U.S. Food and Drug Administration's Full Statement to "Nightline":
The FDA is committed to supporting the development of therapies for medical conditions related to female sexual dysfunction. The agency has approved treatments for pain during sexual intercourse and vaginal dryness associated with menopause. Additionally, the FDA has also identified female sexual dysfunction as one of 20 disease areas of high priority and focused attention. The agency will be actively soliciting patients’ perspectives on their condition and its impact on daily life.
The FDA cannot discuss any drug that is still under regulatory consideration.
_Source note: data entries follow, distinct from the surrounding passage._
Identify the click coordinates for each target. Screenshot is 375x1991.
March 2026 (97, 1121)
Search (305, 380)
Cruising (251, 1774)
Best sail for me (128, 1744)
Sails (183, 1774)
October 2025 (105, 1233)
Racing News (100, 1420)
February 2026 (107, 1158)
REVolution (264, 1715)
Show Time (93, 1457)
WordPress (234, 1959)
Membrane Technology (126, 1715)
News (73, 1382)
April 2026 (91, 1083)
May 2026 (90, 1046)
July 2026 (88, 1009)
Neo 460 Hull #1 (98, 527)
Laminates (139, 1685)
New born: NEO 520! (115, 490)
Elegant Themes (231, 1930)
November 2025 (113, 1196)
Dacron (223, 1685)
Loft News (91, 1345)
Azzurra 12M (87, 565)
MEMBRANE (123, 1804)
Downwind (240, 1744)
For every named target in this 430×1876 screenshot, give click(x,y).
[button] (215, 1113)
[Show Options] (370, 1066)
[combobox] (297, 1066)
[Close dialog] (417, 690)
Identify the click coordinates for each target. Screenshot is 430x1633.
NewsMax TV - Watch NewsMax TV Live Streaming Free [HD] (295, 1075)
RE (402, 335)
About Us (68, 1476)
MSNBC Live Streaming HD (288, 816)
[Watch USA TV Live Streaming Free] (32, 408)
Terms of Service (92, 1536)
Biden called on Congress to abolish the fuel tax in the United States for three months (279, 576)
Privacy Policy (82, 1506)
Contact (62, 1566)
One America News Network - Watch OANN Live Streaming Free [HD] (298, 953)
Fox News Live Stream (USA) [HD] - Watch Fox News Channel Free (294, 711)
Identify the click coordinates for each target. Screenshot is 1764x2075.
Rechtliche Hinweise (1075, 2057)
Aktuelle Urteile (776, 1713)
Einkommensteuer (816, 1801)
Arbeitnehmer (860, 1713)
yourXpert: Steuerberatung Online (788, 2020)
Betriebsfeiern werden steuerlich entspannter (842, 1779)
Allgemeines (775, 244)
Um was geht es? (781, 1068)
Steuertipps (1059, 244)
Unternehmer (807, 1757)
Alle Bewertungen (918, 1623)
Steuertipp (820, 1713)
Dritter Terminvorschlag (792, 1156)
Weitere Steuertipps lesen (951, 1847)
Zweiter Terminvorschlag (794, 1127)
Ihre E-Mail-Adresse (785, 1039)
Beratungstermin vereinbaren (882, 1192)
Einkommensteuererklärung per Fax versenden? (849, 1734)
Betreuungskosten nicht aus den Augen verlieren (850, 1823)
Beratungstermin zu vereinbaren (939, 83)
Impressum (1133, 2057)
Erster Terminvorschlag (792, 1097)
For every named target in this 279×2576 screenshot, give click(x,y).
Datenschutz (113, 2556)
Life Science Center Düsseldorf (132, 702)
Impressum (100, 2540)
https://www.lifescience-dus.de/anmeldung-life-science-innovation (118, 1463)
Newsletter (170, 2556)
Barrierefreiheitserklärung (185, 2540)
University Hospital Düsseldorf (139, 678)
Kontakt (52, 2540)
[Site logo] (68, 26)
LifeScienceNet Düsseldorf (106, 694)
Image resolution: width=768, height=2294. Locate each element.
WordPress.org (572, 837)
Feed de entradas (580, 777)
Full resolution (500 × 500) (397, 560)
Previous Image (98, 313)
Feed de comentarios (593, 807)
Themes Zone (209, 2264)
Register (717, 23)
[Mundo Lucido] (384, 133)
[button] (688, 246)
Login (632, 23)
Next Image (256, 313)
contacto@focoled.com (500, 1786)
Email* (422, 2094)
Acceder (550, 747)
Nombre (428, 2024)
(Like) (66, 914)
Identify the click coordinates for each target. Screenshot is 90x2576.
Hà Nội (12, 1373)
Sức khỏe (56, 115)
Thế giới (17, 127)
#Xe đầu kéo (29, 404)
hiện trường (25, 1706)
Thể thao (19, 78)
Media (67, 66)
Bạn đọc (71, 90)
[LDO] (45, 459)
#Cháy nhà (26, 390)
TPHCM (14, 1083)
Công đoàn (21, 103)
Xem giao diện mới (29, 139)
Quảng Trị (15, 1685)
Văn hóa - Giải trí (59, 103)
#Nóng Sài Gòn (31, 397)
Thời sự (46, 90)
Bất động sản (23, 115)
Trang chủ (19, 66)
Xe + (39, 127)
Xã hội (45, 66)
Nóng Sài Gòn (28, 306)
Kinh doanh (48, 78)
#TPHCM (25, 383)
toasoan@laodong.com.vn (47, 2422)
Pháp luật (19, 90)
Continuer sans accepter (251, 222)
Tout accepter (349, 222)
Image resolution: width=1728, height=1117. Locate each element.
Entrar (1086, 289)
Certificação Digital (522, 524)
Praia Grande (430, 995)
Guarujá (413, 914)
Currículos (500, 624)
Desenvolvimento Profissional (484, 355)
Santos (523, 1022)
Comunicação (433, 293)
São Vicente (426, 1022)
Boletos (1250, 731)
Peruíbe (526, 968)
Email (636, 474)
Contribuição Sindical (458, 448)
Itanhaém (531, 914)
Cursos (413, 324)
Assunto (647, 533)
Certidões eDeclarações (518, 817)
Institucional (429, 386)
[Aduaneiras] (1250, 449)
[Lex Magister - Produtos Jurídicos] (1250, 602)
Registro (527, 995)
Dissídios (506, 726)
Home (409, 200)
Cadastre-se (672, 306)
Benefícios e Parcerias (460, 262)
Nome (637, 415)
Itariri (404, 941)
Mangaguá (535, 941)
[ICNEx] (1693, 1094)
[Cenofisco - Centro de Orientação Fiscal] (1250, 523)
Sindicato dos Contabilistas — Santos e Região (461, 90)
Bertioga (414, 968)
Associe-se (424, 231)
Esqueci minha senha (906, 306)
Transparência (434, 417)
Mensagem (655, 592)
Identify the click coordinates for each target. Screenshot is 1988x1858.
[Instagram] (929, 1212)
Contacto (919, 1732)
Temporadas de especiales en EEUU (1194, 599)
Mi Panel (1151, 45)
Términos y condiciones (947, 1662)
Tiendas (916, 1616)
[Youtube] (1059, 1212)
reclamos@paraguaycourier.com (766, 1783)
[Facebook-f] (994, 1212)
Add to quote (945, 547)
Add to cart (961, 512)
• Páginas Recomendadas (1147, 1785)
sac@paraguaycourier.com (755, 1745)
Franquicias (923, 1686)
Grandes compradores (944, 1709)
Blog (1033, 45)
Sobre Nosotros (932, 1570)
The agency evaluates drugs based on science and strongly rejects claims of gender bias. Currently, the FDA continues to work with the company to determine whether the drug’s benefits could outweigh its risks. The FDA strives to protect and advance all important areas of women’s health, and the agency is committed to working with companies to develop safe and effective treatments for female sexual dysfunction.